## PROBLEM REQUIREMENTS
This task calls for every entry below to be repeated exactly.

## EXERCISE MATERIALS

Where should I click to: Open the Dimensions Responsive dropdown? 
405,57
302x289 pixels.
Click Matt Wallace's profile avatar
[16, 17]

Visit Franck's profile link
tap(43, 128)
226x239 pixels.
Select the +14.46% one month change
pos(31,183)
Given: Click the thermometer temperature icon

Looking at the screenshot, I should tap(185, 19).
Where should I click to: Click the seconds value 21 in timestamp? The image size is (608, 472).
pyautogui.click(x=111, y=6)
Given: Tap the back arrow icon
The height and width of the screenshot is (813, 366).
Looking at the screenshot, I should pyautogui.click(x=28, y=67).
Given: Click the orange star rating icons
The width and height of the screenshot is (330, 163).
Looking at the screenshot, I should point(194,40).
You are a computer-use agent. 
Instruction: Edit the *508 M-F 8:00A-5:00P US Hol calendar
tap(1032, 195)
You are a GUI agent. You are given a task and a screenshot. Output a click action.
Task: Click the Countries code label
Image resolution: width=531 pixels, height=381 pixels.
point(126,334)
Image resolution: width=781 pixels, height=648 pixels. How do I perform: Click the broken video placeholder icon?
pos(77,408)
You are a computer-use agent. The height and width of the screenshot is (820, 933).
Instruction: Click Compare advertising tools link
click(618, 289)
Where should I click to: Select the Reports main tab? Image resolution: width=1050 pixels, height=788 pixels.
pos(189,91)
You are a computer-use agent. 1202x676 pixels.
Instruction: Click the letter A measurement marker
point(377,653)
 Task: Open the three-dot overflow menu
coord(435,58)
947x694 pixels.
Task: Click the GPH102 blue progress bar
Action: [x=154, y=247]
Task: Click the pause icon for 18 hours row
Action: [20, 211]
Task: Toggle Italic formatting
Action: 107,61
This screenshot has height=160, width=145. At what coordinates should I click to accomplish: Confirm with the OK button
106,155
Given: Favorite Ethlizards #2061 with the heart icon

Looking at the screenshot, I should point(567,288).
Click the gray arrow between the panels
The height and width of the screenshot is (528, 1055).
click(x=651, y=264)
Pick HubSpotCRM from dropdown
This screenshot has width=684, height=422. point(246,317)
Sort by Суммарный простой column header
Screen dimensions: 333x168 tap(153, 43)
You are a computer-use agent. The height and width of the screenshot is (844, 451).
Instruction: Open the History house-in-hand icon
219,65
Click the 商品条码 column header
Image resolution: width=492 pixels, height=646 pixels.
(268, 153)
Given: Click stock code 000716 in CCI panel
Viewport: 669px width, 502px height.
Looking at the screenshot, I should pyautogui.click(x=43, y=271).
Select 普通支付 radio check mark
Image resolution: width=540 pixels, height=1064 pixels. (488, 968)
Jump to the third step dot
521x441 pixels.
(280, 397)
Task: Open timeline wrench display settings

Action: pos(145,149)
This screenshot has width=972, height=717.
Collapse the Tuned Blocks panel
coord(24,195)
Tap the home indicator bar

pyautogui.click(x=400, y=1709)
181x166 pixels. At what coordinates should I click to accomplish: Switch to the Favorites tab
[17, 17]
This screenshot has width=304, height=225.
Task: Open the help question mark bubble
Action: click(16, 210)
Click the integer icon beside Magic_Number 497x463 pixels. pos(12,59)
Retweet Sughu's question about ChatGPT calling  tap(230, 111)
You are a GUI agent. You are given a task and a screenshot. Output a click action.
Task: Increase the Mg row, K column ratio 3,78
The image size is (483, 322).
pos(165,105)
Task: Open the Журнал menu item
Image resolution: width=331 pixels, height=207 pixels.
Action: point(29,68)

## EXERCISE ANSWER
Where should I click to: Open the Dimensions Responsive dropdown? 
405,57
302x289 pixels.
Click Matt Wallace's profile avatar
[16, 17]

Visit Franck's profile link
tap(43, 128)
226x239 pixels.
Select the +14.46% one month change
pos(31,183)
Given: Click the thermometer temperature icon

Looking at the screenshot, I should tap(185, 19).
Where should I click to: Click the seconds value 21 in timestamp? The image size is (608, 472).
pyautogui.click(x=111, y=6)
Given: Tap the back arrow icon
The height and width of the screenshot is (813, 366).
Looking at the screenshot, I should pyautogui.click(x=28, y=67).
Given: Click the orange star rating icons
The width and height of the screenshot is (330, 163).
Looking at the screenshot, I should point(194,40).
You are a computer-use agent. 
Instruction: Edit the *508 M-F 8:00A-5:00P US Hol calendar
tap(1032, 195)
You are a GUI agent. You are given a task and a screenshot. Output a click action.
Task: Click the Countries code label
Image resolution: width=531 pixels, height=381 pixels.
point(126,334)
Image resolution: width=781 pixels, height=648 pixels. How do I perform: Click the broken video placeholder icon?
pos(77,408)
You are a computer-use agent. The height and width of the screenshot is (820, 933).
Instruction: Click Compare advertising tools link
click(618, 289)
Where should I click to: Select the Reports main tab? Image resolution: width=1050 pixels, height=788 pixels.
pos(189,91)
You are a computer-use agent. 1202x676 pixels.
Instruction: Click the letter A measurement marker
point(377,653)
 Task: Open the three-dot overflow menu
coord(435,58)
947x694 pixels.
Task: Click the GPH102 blue progress bar
Action: [x=154, y=247]
Task: Click the pause icon for 18 hours row
Action: [20, 211]
Task: Toggle Italic formatting
Action: 107,61
This screenshot has height=160, width=145. At what coordinates should I click to accomplish: Confirm with the OK button
106,155
Given: Favorite Ethlizards #2061 with the heart icon

Looking at the screenshot, I should point(567,288).
Click the gray arrow between the panels
The height and width of the screenshot is (528, 1055).
click(x=651, y=264)
Pick HubSpotCRM from dropdown
This screenshot has width=684, height=422. point(246,317)
Sort by Суммарный простой column header
Screen dimensions: 333x168 tap(153, 43)
You are a computer-use agent. The height and width of the screenshot is (844, 451).
Instruction: Open the History house-in-hand icon
219,65
Click the 商品条码 column header
Image resolution: width=492 pixels, height=646 pixels.
(268, 153)
Given: Click stock code 000716 in CCI panel
Viewport: 669px width, 502px height.
Looking at the screenshot, I should pyautogui.click(x=43, y=271).
Select 普通支付 radio check mark
Image resolution: width=540 pixels, height=1064 pixels. (488, 968)
Jump to the third step dot
521x441 pixels.
(280, 397)
Task: Open timeline wrench display settings

Action: pos(145,149)
This screenshot has width=972, height=717.
Collapse the Tuned Blocks panel
coord(24,195)
Tap the home indicator bar

pyautogui.click(x=400, y=1709)
181x166 pixels. At what coordinates should I click to accomplish: Switch to the Favorites tab
[17, 17]
This screenshot has width=304, height=225.
Task: Open the help question mark bubble
Action: click(16, 210)
Click the integer icon beside Magic_Number 497x463 pixels. pos(12,59)
Retweet Sughu's question about ChatGPT calling  tap(230, 111)
You are a GUI agent. You are given a task and a screenshot. Output a click action.
Task: Increase the Mg row, K column ratio 3,78
The image size is (483, 322).
pos(165,105)
Task: Open the Журнал menu item
Image resolution: width=331 pixels, height=207 pixels.
Action: point(29,68)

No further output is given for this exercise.